BOSTON (Reuters Health) - Two recent outbreaks of tuberculosis resistant to one or more standard drugs show no signs of slowing down, researchers reported at the 15th Conference on Retroviruses and Opportunistic Infection. Many cases in these outbreaks in Eastern Europe and Africa are complicated by HIV infection, and call for "urgent" prevention measures.
Dr. Neel Gandhi of the Albert Einstein College of Medicine in the Bronx, New York, described an outbreak of multidrug-resistant tuberculosis (MDR-TB), including some cases of extensively drug-resistant tuberculosis (XDR-TB) among HIV-infected individuals living in a rural population in KwaZulu-Natal, South Africa.
The outbreak began in 2005 and is continuing to grow.

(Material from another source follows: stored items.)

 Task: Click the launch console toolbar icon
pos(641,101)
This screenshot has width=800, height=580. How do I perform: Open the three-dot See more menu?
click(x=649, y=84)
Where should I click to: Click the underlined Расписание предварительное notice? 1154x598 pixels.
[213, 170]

HIV-infected patients are the "canaries in the mines," Gandhi said. They provide the first sign that MDR-TB is circulating in the population because they are among the first to become infected, he explained.

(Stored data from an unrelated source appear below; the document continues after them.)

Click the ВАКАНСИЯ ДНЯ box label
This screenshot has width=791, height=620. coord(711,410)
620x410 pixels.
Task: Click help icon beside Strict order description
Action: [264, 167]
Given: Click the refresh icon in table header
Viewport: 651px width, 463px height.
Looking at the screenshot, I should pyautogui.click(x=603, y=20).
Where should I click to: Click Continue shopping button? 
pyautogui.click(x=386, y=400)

Gandhi's group observed a pattern in which patients infected with HIV and TB would relapse with resistant TB soon after initially successful TB treatment. Between 2005 and 2006, his group evaluated 17 patients with HIV and TB who were beginning to show signs of TB drug resistance.

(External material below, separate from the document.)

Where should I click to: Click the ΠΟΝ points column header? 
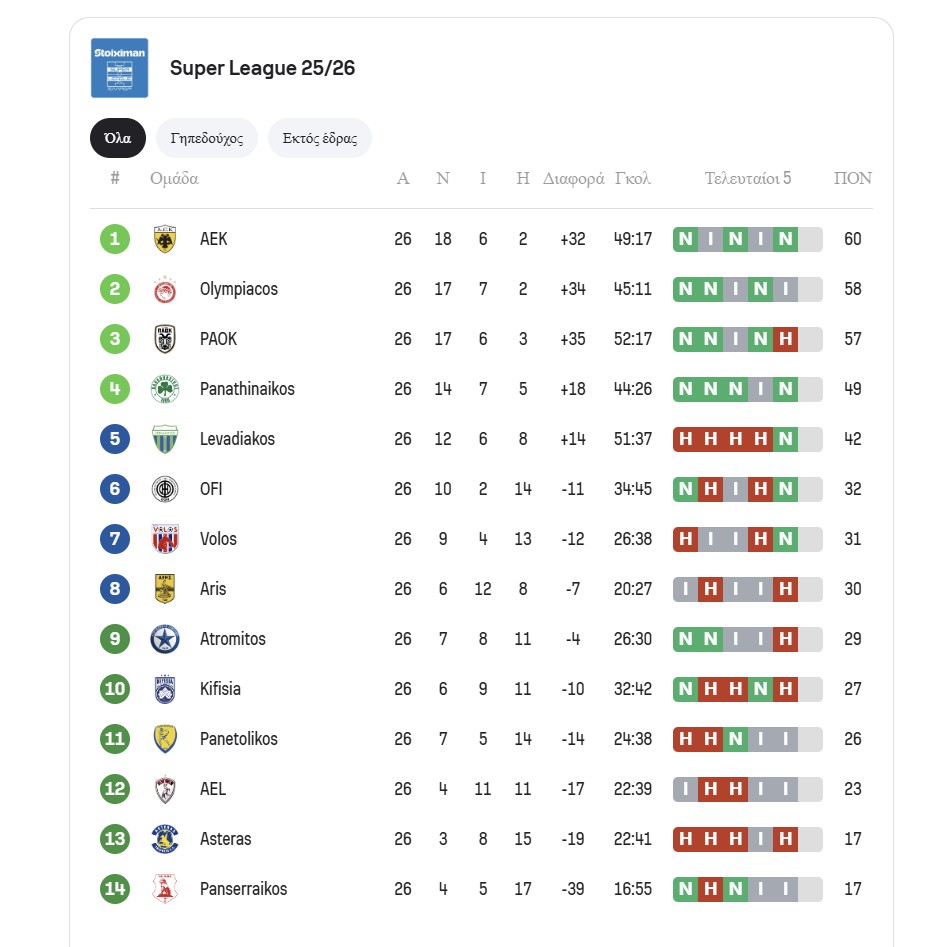[852, 179]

The evidence pointed to transmission of a new resistant TB strain as the source of re-infection, rather than mutation of the original TB strain. Survival among the 17 patients was poor, with 15 dying within weeks of diagnosis with resistant TB.
Although the need for improving treatment programs and cure rates remains important, Gandhi said, these findings illustrate the vital role of infection control, which will require more attention before the outbreak can be controlled.
In a second report, Dr. Matteo Zignol, of the World Health Organization's Project Office in Donetsk, described a MDR-TB outbreak in a more urban population of 47 million in Ukraine, which has the highest rates of HIV and TB in the region.
Zignol's group studied all new and previous TB cases over a 1-year period. Of about 1500 cases, two thirds were new cases and one third had been previously treated for TB. Twenty-one percent of the patients also had HIV.